The latest version, Acrobat XI Pro, is about $200, and you can get a full-featured trial version for 30 days free via Adobe’s website.
What do you do if you experience a tech-related meltdown in the courtroom? If a clip or document is accidentally deleted or misplaced, the instinct is to forget about everyone else in the room as you focus all your mental energy on trying to recover it. Or on browbeating the poor sap sitting in the hot seat. Advises consultant Cleaves: “You need to know when to say, ‘Well, I was hoping to show a video clip, but it’s not going to work. Let’s move on and I’ll come back to it.’ ”

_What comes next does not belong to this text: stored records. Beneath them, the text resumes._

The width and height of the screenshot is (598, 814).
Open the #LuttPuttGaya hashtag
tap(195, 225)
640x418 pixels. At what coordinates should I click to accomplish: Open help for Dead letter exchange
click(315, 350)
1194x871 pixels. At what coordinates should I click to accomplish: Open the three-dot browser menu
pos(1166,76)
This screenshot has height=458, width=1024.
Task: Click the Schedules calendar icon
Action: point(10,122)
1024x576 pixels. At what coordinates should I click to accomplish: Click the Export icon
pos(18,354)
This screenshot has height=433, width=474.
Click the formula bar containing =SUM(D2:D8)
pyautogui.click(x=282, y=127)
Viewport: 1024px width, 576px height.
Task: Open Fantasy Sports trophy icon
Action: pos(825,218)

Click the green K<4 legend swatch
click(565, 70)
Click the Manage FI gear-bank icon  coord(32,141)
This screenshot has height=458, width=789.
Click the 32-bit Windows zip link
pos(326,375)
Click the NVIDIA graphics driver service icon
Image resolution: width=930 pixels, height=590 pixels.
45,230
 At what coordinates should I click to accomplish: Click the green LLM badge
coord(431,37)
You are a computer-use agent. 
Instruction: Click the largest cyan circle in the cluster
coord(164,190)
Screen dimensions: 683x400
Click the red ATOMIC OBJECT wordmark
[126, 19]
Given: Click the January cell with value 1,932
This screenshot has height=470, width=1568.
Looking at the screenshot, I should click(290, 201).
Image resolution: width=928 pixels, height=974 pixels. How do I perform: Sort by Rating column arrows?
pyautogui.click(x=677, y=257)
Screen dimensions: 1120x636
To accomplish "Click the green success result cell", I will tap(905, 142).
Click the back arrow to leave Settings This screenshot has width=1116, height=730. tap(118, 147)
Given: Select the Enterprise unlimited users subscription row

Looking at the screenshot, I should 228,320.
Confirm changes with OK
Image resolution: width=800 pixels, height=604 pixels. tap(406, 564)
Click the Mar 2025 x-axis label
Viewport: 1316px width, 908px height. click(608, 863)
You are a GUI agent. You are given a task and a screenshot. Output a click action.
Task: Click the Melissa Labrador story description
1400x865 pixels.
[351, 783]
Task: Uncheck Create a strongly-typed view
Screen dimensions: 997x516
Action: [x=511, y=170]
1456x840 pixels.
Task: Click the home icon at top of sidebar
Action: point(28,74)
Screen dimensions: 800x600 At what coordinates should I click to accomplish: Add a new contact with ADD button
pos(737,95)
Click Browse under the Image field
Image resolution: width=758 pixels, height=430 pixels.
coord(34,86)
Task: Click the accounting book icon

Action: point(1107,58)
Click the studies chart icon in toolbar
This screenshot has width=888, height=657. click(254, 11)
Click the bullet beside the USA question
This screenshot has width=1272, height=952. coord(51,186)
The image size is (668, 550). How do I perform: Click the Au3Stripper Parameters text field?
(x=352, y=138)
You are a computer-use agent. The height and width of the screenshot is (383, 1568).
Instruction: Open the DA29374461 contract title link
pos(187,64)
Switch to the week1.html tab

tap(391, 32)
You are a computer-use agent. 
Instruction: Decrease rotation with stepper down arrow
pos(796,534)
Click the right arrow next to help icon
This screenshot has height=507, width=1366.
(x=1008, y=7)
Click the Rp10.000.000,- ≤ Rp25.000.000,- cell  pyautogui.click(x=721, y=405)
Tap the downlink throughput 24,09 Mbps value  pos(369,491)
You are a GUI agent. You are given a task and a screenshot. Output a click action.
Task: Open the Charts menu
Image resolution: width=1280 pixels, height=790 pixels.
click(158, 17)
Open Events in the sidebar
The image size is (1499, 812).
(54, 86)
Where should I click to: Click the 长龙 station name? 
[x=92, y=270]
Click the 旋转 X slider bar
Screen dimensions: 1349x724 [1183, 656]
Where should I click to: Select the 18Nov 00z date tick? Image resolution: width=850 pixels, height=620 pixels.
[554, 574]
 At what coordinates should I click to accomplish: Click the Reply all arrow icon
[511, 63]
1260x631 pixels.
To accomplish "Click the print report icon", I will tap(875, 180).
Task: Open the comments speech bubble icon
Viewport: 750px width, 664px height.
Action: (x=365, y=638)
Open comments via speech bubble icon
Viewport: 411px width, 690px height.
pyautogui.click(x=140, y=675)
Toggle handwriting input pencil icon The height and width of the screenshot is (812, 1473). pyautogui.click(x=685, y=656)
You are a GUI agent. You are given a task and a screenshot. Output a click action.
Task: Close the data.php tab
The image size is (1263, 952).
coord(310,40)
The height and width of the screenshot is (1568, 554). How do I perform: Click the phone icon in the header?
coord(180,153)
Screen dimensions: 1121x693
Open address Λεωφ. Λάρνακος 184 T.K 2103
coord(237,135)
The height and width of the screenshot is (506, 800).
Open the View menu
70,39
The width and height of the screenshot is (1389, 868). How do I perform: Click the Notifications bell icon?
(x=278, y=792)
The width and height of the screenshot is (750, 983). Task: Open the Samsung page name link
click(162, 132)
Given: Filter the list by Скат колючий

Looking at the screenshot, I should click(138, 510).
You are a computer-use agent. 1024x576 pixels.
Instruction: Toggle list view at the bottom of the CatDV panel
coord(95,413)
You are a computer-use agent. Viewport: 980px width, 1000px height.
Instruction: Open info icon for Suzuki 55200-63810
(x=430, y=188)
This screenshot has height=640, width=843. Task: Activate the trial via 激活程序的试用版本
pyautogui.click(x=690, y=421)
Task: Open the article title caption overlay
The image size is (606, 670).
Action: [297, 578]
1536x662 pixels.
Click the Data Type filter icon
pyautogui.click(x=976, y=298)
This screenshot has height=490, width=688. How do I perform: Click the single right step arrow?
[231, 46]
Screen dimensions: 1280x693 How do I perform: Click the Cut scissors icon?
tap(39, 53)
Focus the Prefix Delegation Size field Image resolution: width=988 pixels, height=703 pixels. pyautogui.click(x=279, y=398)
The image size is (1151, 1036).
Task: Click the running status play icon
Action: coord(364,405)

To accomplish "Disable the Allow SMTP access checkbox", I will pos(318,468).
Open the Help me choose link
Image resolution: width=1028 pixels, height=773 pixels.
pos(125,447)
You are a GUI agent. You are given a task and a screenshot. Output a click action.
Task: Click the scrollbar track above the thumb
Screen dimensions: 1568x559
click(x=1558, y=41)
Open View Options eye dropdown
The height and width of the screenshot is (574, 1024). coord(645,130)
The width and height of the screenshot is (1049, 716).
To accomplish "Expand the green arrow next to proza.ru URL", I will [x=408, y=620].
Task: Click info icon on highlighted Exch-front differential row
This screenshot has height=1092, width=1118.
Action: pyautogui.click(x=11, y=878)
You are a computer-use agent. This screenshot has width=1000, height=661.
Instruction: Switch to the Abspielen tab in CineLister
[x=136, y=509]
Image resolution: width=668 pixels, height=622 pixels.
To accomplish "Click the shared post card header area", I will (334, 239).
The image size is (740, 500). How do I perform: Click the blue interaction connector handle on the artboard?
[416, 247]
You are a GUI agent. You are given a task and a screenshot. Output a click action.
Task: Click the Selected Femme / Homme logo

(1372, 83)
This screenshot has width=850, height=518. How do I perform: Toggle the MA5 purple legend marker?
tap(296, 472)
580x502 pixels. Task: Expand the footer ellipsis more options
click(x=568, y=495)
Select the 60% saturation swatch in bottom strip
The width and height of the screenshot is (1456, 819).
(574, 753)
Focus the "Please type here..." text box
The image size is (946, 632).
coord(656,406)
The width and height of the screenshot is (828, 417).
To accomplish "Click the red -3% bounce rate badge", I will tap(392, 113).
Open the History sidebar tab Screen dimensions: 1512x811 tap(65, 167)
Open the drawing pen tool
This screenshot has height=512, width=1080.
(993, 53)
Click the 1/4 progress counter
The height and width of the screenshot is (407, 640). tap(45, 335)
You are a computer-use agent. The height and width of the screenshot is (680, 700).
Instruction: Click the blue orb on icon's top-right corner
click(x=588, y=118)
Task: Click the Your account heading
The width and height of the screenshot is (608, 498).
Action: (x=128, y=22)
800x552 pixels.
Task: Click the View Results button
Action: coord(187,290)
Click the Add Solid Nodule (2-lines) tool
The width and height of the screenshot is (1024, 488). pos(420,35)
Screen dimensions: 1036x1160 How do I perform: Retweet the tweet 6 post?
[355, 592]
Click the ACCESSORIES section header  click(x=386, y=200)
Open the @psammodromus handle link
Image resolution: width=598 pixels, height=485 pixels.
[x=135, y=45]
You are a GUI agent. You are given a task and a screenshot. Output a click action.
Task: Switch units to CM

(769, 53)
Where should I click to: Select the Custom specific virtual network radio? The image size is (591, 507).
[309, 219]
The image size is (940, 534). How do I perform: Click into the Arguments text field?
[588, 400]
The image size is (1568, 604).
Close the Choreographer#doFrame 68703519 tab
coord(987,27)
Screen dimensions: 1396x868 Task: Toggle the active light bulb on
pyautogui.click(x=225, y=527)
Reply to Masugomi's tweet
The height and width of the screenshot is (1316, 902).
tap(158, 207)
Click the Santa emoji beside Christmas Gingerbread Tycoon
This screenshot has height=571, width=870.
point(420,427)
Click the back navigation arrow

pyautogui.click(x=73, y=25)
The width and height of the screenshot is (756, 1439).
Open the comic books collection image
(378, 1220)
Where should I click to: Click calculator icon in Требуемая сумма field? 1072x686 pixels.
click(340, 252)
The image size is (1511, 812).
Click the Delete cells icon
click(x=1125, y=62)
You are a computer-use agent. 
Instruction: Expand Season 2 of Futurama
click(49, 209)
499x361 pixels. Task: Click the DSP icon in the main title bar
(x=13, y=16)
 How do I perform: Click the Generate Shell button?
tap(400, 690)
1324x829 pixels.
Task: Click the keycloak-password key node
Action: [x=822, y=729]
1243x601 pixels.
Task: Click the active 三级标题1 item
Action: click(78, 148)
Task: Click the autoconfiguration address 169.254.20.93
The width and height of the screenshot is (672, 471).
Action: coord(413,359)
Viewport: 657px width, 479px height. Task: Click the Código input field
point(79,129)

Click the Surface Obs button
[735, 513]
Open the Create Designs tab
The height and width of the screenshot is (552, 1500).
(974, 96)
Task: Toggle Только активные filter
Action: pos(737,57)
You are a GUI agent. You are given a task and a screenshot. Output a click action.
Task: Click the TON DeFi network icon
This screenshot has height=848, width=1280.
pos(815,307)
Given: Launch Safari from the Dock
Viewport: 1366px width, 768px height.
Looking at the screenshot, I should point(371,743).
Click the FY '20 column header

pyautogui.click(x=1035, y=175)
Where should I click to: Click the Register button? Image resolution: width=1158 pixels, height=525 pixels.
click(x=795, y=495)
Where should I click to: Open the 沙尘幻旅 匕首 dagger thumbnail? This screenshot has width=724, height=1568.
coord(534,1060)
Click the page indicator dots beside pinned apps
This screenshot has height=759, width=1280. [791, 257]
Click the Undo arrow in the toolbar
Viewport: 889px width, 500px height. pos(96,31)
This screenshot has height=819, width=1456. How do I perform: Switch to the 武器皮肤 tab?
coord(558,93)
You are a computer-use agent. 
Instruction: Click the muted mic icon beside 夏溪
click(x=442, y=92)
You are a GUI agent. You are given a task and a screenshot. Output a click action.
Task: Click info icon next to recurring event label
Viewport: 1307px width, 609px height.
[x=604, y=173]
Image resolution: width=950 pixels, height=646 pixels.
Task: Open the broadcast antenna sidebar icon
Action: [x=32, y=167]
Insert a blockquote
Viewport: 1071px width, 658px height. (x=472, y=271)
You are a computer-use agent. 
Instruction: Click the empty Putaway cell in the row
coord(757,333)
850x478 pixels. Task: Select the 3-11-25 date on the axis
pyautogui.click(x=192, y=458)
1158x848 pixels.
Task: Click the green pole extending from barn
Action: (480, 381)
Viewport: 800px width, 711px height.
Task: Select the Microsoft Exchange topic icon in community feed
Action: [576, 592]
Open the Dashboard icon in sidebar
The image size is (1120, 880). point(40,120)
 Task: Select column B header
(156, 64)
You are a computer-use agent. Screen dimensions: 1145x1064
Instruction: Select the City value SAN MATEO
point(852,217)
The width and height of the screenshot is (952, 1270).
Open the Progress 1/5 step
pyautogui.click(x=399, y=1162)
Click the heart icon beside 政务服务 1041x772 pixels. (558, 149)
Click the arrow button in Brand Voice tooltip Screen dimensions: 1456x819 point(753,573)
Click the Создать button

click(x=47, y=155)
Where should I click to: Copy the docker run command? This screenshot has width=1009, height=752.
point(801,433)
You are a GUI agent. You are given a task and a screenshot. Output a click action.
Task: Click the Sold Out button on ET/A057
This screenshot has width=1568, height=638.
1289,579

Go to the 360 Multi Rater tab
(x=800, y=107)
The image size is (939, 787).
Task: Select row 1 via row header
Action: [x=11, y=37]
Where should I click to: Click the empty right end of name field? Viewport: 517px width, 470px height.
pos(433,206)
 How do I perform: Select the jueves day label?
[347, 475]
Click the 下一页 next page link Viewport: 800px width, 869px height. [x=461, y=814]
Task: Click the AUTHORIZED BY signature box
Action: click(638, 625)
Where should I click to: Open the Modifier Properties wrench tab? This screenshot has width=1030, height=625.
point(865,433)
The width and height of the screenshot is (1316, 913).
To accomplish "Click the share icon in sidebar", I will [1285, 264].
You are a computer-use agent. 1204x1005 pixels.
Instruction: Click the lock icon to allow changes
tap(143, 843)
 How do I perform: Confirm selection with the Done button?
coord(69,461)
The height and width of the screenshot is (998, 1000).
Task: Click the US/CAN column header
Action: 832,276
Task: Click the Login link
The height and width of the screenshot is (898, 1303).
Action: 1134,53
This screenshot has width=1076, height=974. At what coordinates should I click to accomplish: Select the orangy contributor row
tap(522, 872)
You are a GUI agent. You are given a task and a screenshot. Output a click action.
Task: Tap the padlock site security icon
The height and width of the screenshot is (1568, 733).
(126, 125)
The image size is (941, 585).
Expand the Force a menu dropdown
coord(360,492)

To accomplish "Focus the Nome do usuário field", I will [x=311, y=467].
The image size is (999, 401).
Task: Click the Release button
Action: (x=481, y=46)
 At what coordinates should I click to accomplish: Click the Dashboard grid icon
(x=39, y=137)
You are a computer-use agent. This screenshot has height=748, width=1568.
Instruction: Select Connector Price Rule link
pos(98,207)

Of course, some pretrial scouting is essential for tech presentations. When Kalra’s helping solos prepare for a trial, she makes an appointment to visit the courtroom a week before trial to check out the tech setup. She scopes out various things: What sort of projectors and monitors do they have? How many power outlets are there, and where are they located? Is there a document camera available? What kind of AV cables will be needed?.
At the same time, Kalra also lays the groundwork for a contingency plan. “Once I know where the case is going to be, I get the number of a few nearby copy shops that are open all night,” she says. “I call beforehand to make sure that their hours haven’t changed, and that they’re amenable to delivering a stack of transparencies at 3 am, if need be. If everything else fails, you need a low-tech fallback.”
Having to resort to transparencies and blow-up boards at the last minute means extra hassle and less flexibility for an attorney, but Kalra says that juries don’t appear to take the evidence any less seriously. “It still seems that the presentation mode is not as important as what you’re presenting to them,” she says. “But as the jury pool gets younger, I wonder if that’s going to change. People have access to video and screens all the time now, whether it’s on a phone or laptop. Is that how they’ll want to get information in a courtroom?”
If someone trips over one of your power cords or AV cables in the middle of a trial, you may have a personal injury suit waiting for you when your current case is over. So you’ll need to tape everything down with something strong. But duct tape is a no-no: Court clerks hate the ugly residue it leaves when you pull it up.
Your best bet is to use what the lighting and sound technicians in Hollywood use – gaffer tape. Its cloth fibers make it as tough as duct tape, and you can tear a piece off cleanly without using scissors, just like you can with duct tape. But it uses a strong synthetic adhesive that comes off clean. You can find it at lighting and sound shops, and Amazon stocks several varieties as well.
Here’s another pro tip from Hollywood: Use varied colors of gaffer tape on your different cables, so you can know at a glance which cable belongs to which device. But don’t go too Hollywood – or you risk getting so carried away by all of the movie-set trappings that you may start reciting Al Pacino’s “You’re out of order!” speech from And Justice for All.